My Two Passionate Lovers Got Me Here

Tuesday, August 26, 2014


You know, i would love to take this periods of breakdown in communication to actually inspire you, every Monday. I want to be a part of your world by impacting positively the best way i can.
And by now, you already know that i didn’t get here by chance or favour from men, I got here by first: God and I owe all that I am to him and secondly, I got here by persistency and perseverance.
I consider these two factors as the foundation of any great achiever. They are the cornerstone of talent. The brother to determination and fortunately, this determination can be found in every walk of life and in every age. We succeed only because we are determined to succeed, and not because we are destined to succeed.
The greatest achievers do not simply sit back and wait for success to come along, they keep moving forward and persevering and persisting because they are so determined to achieve it.
If you want so badly for life to give you what you want then you should work it out so badly that the sweat that pops through the pores of your skin smells like blood because that’s how much you want life to turn out for you. Remember how Jacobs in the holy book fought with an angel all night so that he will be blessed??? What price did he have to pay for success, a broken limb but yet he persisted till he got what he wanted. Now take a cue from there!


Really honey, with persistency hmmm you would have to dig deeper and when you decide to add perseverance incase what you are pursuing isn’t forth coming like the way you expected it to, then that i will tell you that NO ONE thing or NOTHING, absolutely nothing can stop you from getting there.
Persistency takes you a step farther towards your dream but perseverance gets you there with hope as your guard. I shouldn’t be on radio and by now, wouldn’t be JUICY JAYNE, if i never tried, if i never persevered, if i hadn’t persisted, if I had one morning decided to pack up my bags to leave knowing that i squatted with some people and slept on a hard floor for over 1year 5months with sinuses.
I freaking went through all that because i just didn’t want to go back home to mumsy borrowing and struggling to pay huge bills or sometimes go a day or two without food…

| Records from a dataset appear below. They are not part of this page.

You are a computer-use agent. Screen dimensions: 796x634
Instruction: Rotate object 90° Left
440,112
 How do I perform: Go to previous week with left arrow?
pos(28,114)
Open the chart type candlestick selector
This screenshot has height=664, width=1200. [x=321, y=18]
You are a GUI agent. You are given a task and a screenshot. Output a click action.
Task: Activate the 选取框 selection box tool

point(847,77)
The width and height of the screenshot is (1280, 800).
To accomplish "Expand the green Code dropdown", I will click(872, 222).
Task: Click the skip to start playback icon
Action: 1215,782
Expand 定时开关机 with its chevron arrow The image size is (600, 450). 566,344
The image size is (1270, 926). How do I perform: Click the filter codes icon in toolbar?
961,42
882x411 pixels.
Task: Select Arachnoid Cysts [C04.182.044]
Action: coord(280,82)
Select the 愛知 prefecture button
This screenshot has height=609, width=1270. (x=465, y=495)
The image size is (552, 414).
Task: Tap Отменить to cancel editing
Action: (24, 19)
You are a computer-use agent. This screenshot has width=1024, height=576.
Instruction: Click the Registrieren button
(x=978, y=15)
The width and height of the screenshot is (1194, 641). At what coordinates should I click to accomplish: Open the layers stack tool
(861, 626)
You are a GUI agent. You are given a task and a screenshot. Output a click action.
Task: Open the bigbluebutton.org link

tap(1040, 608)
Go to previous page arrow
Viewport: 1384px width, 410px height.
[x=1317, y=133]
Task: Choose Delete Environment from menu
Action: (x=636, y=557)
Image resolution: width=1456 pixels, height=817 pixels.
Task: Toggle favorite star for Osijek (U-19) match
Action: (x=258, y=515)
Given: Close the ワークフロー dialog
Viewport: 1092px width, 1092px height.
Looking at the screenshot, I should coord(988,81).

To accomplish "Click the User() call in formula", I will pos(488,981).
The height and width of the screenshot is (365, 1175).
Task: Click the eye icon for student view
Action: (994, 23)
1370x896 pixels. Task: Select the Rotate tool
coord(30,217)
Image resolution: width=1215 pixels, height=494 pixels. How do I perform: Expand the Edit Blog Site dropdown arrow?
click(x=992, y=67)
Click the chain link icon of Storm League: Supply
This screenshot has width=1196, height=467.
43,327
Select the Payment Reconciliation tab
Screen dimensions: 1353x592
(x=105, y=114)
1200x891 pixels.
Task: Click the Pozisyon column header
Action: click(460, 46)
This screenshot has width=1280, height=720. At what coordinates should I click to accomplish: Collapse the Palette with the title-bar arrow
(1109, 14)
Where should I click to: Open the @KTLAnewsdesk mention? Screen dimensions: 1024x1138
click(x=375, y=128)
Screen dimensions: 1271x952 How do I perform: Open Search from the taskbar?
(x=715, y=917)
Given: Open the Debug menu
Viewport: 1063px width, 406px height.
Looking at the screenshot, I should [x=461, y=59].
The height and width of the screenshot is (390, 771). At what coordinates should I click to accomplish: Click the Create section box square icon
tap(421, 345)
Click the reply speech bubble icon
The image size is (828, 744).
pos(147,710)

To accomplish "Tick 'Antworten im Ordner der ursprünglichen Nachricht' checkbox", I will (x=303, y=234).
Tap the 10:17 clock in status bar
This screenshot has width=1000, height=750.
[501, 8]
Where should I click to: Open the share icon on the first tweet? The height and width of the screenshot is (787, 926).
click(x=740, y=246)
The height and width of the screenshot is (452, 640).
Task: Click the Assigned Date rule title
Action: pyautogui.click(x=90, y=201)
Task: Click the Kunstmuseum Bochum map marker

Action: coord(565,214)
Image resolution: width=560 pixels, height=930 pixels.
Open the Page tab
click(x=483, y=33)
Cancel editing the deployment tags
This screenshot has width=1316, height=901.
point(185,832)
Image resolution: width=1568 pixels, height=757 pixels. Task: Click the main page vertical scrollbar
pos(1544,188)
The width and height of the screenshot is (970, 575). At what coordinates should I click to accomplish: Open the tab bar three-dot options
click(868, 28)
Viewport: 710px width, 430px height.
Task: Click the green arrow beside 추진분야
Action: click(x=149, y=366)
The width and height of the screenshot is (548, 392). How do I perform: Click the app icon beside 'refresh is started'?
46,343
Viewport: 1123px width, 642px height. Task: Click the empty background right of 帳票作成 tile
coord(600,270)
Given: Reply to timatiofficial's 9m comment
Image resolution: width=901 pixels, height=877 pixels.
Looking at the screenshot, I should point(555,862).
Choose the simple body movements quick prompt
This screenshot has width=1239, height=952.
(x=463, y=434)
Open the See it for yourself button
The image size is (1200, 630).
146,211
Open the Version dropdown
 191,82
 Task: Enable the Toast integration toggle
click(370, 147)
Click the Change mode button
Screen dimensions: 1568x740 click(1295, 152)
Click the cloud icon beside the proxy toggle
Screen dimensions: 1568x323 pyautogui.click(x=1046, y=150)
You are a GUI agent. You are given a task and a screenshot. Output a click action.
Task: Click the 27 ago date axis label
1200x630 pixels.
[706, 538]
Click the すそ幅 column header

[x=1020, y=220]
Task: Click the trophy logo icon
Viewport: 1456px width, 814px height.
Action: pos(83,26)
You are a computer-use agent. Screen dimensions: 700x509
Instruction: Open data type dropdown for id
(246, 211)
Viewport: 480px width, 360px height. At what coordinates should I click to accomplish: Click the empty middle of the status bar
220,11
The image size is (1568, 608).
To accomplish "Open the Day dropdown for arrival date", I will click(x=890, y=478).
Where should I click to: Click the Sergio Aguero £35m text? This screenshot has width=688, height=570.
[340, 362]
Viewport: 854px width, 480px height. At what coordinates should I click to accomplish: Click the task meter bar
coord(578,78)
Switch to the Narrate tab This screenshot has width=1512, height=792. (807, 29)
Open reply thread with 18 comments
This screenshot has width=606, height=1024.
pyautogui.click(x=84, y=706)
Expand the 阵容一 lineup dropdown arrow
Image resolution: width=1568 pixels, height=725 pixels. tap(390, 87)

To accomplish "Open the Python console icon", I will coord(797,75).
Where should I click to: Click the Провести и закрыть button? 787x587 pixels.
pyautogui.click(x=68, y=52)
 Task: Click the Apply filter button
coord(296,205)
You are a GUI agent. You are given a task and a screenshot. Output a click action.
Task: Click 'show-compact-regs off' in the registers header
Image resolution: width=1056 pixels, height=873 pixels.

I didn’t want to go back to face me, i face you… i didn’t want to go back to sharing toilet/bathroom with tenants.. hahhahhahhaha.. i swear, i didn’t want to go back to poverty, harsh conditions even though where i was, wasn’t convenient, i told myself, what can be worse than this?? I would be a FOOL to look at this one chance and turn my back on it just because of common 1year and 5months of inconvenience, backache as a results of sleeping on the floor, being too careful not to hurt your accommodator even though they find a way to kick your butt out….hahhahahha thinking about it, i sit now and pat myself in the back and say, Jane Nnaa ehnn, you try!!

Ordinarily, i wouldn’t want to share this part of my life and i admit that there are really deep shit i would love to say but i cant and i share this cause i have realise that i sort of have a few persons looking up to me but how can you love this budding part of me, if i don’t tell you how i got here. That would be so untrue of me and unfair to you if i don’t tell you that it had been bad but yet i fought.

Now, i have a place to lay my head that i call my paradise… i aint there yet but i am not where i used to be. Persistency and perseverance with the hands of God brought me this far. So why throw in the towel, Give up on life and all that you have been given freely by God to do?… You are just being lazy, that’s all and you need to be whooped.